:: What the exercise asks ::
In the data that follows, every line containing the word "options" should be returned.

:: Raw data ::
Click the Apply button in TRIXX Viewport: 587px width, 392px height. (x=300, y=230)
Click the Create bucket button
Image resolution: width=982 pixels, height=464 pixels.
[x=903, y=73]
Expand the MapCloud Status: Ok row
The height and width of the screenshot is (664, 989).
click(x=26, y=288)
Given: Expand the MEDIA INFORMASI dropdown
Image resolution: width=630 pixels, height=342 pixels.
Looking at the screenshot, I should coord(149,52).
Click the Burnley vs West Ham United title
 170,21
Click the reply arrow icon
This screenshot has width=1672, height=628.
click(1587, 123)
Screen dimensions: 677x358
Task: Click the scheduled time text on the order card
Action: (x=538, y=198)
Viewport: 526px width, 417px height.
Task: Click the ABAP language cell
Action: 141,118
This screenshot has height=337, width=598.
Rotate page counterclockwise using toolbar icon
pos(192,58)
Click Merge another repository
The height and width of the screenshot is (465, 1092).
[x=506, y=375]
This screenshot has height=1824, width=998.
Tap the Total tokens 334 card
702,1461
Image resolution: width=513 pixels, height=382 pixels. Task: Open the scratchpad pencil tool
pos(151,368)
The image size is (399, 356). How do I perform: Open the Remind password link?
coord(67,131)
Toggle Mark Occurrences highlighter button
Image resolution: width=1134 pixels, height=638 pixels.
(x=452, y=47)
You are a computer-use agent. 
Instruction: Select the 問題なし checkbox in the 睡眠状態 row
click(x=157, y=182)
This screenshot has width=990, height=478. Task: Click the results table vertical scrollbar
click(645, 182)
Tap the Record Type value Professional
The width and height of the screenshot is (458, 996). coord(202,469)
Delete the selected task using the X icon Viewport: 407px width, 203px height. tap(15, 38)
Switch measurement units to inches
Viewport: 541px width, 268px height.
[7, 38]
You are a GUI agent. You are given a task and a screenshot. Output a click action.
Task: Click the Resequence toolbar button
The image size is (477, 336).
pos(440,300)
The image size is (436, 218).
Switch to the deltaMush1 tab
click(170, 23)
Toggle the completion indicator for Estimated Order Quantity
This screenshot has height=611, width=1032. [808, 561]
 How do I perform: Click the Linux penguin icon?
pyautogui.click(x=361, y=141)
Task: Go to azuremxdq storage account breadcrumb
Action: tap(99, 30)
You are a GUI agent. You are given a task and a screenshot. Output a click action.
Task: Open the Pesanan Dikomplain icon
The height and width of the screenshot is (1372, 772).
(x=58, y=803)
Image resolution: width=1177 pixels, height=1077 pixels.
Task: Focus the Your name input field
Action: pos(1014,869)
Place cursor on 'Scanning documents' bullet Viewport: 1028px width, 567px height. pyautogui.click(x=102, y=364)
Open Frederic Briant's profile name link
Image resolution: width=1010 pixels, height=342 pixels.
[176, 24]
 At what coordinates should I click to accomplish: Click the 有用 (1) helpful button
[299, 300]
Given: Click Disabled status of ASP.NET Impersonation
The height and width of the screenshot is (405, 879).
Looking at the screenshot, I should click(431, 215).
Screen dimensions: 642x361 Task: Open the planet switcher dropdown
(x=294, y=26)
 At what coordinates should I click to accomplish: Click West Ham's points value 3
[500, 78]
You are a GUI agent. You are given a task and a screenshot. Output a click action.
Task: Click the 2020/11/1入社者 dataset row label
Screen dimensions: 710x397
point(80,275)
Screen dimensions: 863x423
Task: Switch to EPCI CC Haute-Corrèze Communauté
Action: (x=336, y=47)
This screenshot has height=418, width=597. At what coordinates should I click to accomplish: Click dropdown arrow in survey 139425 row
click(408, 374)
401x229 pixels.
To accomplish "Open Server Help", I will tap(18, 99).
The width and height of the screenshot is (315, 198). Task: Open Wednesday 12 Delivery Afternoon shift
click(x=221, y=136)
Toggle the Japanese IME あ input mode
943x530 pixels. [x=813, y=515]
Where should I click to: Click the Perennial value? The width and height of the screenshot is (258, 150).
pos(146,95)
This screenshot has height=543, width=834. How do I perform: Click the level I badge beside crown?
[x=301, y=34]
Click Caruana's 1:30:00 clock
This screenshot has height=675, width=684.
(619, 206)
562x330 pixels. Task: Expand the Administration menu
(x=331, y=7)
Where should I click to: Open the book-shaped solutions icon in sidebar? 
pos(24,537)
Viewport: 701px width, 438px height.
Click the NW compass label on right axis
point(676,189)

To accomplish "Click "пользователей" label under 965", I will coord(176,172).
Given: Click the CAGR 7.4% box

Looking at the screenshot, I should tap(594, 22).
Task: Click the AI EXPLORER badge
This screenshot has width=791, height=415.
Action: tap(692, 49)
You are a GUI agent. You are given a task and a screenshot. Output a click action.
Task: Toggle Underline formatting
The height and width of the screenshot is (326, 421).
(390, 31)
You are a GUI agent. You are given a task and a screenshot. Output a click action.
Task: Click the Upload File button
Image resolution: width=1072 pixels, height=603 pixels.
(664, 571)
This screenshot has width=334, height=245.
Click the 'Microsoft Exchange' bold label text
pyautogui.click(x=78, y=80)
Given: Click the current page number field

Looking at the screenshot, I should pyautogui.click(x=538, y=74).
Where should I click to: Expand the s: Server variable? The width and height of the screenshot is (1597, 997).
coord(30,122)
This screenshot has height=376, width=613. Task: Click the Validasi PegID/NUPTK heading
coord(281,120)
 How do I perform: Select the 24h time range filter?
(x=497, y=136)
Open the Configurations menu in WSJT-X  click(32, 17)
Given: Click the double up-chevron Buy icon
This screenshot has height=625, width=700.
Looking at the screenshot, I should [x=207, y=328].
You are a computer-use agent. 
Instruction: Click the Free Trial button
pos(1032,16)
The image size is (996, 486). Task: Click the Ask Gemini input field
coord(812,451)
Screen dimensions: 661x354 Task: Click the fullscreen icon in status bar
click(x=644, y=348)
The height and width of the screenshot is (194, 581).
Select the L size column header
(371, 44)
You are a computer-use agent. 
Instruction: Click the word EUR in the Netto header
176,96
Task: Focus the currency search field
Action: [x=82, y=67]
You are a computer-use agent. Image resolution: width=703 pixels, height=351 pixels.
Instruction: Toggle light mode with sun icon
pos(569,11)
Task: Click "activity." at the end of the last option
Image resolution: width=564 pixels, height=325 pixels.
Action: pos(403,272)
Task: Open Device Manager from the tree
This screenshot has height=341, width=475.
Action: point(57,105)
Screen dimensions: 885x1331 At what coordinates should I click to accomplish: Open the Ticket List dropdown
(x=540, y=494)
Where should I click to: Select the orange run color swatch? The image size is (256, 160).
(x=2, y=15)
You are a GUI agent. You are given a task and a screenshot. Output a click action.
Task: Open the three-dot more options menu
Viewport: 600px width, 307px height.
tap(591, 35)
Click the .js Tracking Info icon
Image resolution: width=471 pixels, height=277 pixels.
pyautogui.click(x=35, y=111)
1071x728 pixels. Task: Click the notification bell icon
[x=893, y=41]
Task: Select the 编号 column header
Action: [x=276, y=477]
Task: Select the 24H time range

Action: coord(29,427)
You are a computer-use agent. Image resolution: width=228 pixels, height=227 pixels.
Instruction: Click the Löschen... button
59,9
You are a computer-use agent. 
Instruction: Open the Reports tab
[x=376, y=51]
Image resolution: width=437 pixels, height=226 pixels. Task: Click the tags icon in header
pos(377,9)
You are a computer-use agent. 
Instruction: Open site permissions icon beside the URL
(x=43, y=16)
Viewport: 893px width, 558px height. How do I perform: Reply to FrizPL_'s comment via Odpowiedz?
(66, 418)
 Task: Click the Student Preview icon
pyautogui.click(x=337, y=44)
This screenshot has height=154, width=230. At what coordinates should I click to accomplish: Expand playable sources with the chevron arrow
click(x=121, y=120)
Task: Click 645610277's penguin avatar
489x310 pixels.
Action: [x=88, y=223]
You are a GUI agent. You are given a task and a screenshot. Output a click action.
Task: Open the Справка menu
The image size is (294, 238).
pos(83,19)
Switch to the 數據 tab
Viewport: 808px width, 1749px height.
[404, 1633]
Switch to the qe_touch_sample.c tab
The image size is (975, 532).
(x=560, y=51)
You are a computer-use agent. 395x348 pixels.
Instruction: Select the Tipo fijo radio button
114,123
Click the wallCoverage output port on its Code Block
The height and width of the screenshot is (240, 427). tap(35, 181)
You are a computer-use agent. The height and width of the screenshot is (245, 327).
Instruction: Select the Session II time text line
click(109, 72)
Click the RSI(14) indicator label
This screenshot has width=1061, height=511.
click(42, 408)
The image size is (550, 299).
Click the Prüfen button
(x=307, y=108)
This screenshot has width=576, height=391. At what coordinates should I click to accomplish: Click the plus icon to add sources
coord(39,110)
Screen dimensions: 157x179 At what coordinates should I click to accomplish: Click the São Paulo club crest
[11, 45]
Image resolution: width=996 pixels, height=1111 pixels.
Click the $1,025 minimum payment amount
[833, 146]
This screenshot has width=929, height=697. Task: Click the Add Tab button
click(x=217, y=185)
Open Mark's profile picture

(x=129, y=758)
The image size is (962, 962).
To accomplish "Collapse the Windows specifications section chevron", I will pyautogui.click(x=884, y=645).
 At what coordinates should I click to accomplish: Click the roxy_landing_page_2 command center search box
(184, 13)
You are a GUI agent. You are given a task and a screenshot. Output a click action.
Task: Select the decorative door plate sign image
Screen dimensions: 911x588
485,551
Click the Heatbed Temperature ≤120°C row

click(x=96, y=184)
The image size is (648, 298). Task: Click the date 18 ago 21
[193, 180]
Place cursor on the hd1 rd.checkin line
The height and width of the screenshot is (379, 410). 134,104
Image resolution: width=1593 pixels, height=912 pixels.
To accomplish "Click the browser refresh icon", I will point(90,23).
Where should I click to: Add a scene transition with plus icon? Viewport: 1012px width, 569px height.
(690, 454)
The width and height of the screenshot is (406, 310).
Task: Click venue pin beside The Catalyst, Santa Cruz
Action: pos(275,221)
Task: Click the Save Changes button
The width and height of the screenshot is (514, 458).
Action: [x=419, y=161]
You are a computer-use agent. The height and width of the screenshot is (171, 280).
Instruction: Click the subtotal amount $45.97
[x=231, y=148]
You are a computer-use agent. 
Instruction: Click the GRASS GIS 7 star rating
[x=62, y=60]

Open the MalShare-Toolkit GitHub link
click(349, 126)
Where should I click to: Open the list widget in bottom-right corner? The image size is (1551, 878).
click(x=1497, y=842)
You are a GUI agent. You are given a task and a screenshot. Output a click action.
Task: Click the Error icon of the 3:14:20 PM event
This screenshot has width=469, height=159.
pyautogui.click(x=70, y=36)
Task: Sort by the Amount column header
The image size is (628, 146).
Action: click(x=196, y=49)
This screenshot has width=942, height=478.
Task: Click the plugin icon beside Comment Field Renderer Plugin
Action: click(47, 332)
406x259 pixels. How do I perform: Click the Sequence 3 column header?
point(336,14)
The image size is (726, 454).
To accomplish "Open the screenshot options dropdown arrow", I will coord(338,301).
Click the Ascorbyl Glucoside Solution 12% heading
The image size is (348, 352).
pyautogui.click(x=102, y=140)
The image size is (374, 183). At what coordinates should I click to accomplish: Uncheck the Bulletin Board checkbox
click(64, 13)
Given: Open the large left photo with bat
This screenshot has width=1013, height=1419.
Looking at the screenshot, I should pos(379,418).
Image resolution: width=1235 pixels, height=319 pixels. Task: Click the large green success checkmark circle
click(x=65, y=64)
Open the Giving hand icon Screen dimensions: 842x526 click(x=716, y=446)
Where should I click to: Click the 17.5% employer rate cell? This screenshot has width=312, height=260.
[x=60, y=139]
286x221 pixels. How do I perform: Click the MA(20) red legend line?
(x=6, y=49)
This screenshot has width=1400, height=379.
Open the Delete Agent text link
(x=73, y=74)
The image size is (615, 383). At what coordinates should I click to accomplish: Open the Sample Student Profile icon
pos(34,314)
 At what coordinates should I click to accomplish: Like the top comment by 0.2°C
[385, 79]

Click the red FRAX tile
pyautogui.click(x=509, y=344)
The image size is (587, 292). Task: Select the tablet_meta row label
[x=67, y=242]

:: Task solution ::
Task: Open the three-dot more options menu
To accomplish "Open the screenshot options dropdown arrow", I will coord(338,301).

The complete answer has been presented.